Les années 1990 seront vraiment celle de l’Irlande. C’est à cette époque que le pays attire massivement l’attention avec de gros succès comme The Corrs, quatre frères et sœurs devenus des stars dans le monde grâce à leur mélange de traditionnel irlandais et de pop-rock. Plus sombre, The Cranberries a écrit une des œuvres les plus importantes du pays avec Zombie, morceau parlant ouvertement de la guerre. Et puis bien sûr, l’époque est aussi celle de Sinead O’Connor, personnalité bien trempée, aussi célèbre pour ses grands tubes comme Nothing Compares 2 U que pour ses frasques. Les années 1990 verront également exploser Enya, énorme succès international grâce à sa fusion new age/celtique.
Les musiques actuelles
La scène dublinoise est en pleine ébullition. Porte-étendard de son énergie, le groupe Fontaines D.C. (« D.C. » signifiant « Dublin City »), raconte mieux que qui que ce soit sa ville (« Dublin in the rain is mine, A pregnant city with a catholic mind… » sont les paroles qui ouvrent leur morceau Big, issu de leur album Dogrel) avec un rock franc, punk et glacé qui lui attire les louanges de la presse internationale. Issus du même mouvement, on trouve le post-punk noir de The Murder Capital et celui plus singulier d’Odd Morris, deux autres visages de la nouvelle scène irlandaise. Des dignes héritiers de Gilla Band, icônes de la scène noise qui n’ont jamais connu le succès des groupes susmentionnés mais leur ont servi de mentor. Plus indie, Rachael Lavelle est, elle aussi, en train de se faire un nom avec sa pop raffinée quelque part entre Agnes Obel et Anohni.

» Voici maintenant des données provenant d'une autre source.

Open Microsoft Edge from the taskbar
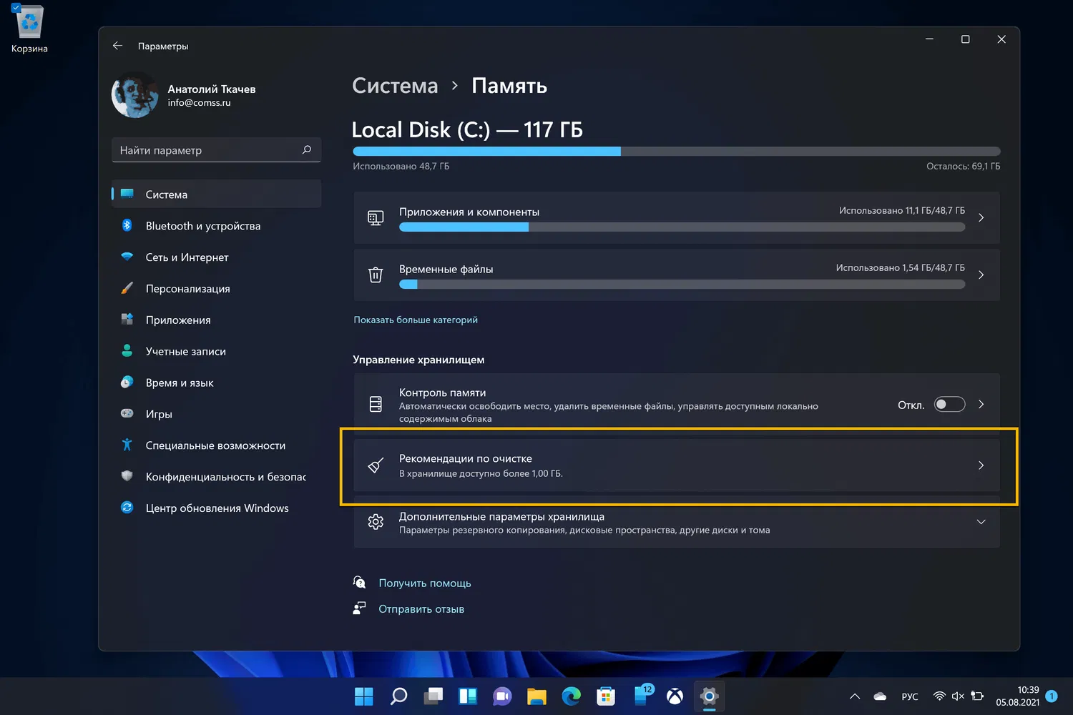The width and height of the screenshot is (1073, 715). click(571, 696)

Moins connue que sa grande sœur londonienne, la scène hip-hop dublinoise se porte également à merveille. Rejjie Snow en fut le pionnier il y a près de dix ans. Très influencé par MF Doom, il plaça Dublin sur la cartographie rap. Puis apparut Kojaque, plus engagé et très habile pour raconter la vie de ses concitoyens de l'Irlande moderne. Deux noms qui ont ouvert grand la voie à toute une scène où se multiplient les talents et les esthétiques : Luka Palm et Malaki, mais les jeunes Monjola, Shiv, Jafaris, Gemma Dunleavy ou encore Nealo ne sont pas en reste.

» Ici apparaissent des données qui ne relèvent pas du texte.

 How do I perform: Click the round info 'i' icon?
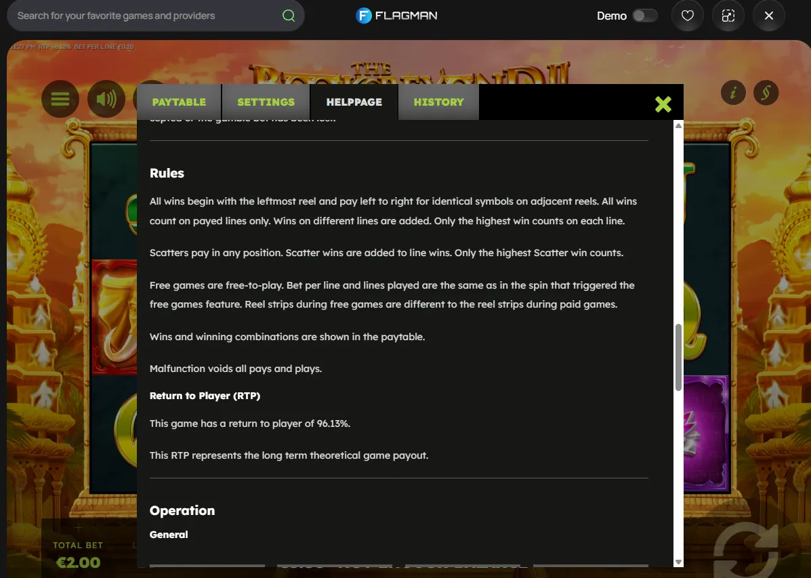(x=733, y=93)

Une des meilleures salles en ville pour approcher de près la nouvelle garde locale est The Workman’s Club. Installé au bord de la Liffey, cet ancien appartement transformé en club, reçoit la fine fleur de la jeune création dublinoise.
Théâtre
Les amoureux de théâtre le savent, Dublin est la ville de deux des génies (n’ayons pas peur des mots) du domaine : Oscar Wilde (1854-1900), dandy dublinois qui a « mis tout son génie dans sa vie mais n'a mis que son talent dans ses œuvres » (pour le paraphraser) et Samuel Beckett, prix Nobel de littérature en 1969, qui a écrit quelques-unes des pièces les plus importantes du siècle passé comme En attendant Godot. Moins célèbres, n’omettons pas un autre prix Nobel de littérature (1925), lui aussi natif de Dublin : George Bernard Shaw (1856-1950), grand auteur de théâtre d’avant-garde ainsi que William Butler Yeats (1865-1939), figure de la lutte pour l’indépendance de l’Irlande. Artiste iconique de Dublin, il y a fondé l’Abbey Theatre, toujours actif et bien programmé. Les amateurs bilingues de théâtre adoreront y faire un tour.